"In science? Bah!"

"Why not? There was Mary Somerville and—and—and Caroline Herschel and—well, I can't think of their names all in a minute, but I'm proud to be one of the girls here anyway."

"You are not one of t'em," he cried angrily. "T'ey are life failures. You fancy t'ey are selected examples, but t'ey are not; t'ey are t'e rejected. T'ey stood in t'e market place and no man vanted t'em; or else t'ey are fools as vell as failures and sent t'e men avay. You know me. I am biologist, not true? I hate t'e vord. I am physiologist, student of t'e nature of life—all kinds of life, t'e ocean of life of v'ich man is but a petty incident."

"You were speaking about—"

"Ach, so! Almost t'ou has t'e scientific mind t'at reasons and remembers. I said, I am physiologist. I study v'at Nature is, v'at she means to do. V'en Nature—Gott, if you vant a shorter name—makes a mistake, Gott says: 'Poor material; spoiled in shaping, wrong in t'e vorks; all failures; t'row t'em avay. Ve haf plenty more to go on vit'. You know. You study Nature, also, a little. You know she is law, she is power. To t'e indifidual pitiless, she mofes vit' blind, discompassionate majesty ofer millions of mangled organisms to t'e greater glory of Pan, of Kosmos, of t'e Universe. She vastes life. And how not? Her best vork lives a little v'ile and produces its kind, and t'e vorst does not, and t'ey go down t'e dark vay toget'er and Nature neit'er veeps nor relents Kosmos is greater t'an t'e indifidual and a million years are short.

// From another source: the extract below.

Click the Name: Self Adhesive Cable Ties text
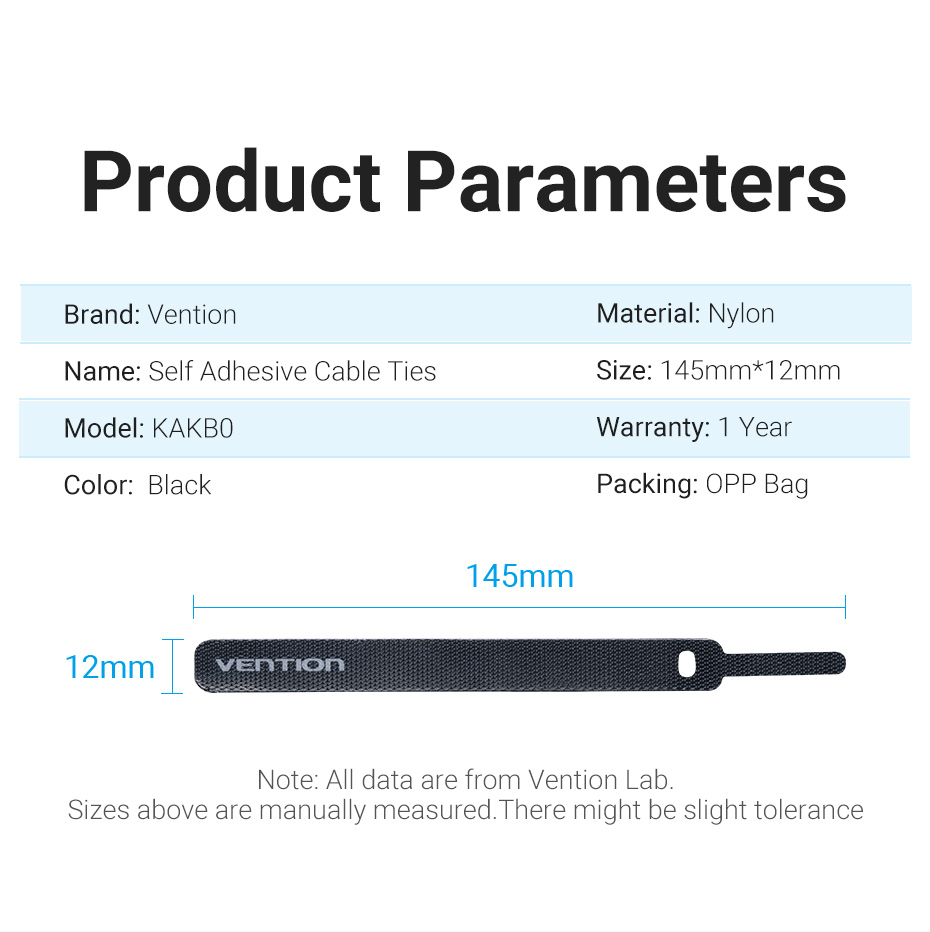Viewport: 930px width, 932px height. tap(250, 372)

"T'ose young vomen—Nature meant t'em to desire beauty and dream of lofe. Vat is lofe? It is Nature's machinery. T'ose vomen are old enough for lofe, but t'ey haf it not. So t'ey die. T'ey do not reproduce t'eir kind, not'ing lifing comes from t'em, to go on lifing, on and on, better and better—or vorse, as Nature planned—vit' efery generation. If a voman haf t'e desire of lofe and of beauty, and lofe and beauty come not to her, t'en I pity her, because I am less vise and resolute to vit'hold pity t'an Nature is. Efen if she haf not lofe, but only t'e ambition of power or learning or vealt', I might pity her vit' equal injustice, but I cannot. She vill not let me. She does not know t'at she is a failure. She prides herself upon being so mis-made. She cannot help t'at; neit'er can I help despising her. Such vomen are abnormal, monstrous, in a vord, failures. Let t'em die! You, I t'ink, are not so. You study to bide t'e time. You haf a fine carriage. You comb t'e hair, you haf pretty ribbons, you make t'e body strong and supple, you look in t'e glass and vish for more beauty. Not so?"

"Of course I do," I cried angrily, wondering for the moment if he had lost his senses. It seemed as if he knew little about women for a man who professed to make all life his study. If there were one of his despised girls who lacked the desire of beauty and the dream of love, I am much mistaken. But I came to see afterward that he understood them as well as myself.

"I t'ought so," he mused, his eyes still upon my face. "And you are not too beautiful now; t'ey could not doubt. Yes; I vatch you, I study you. Seldom I make t'e mistake; but it is fery important. So I vatch you a little v'ile longer yet. T'en I say to myelf: 'Here is t'e voman; yes, she is found.'"

And he chuckled and rubbed his lean hands together as I had so often seen him do.

The thought flashed across my mind that this extraordinary man meditated a proposal of marriage, but I dismissed the notion as ridiculous.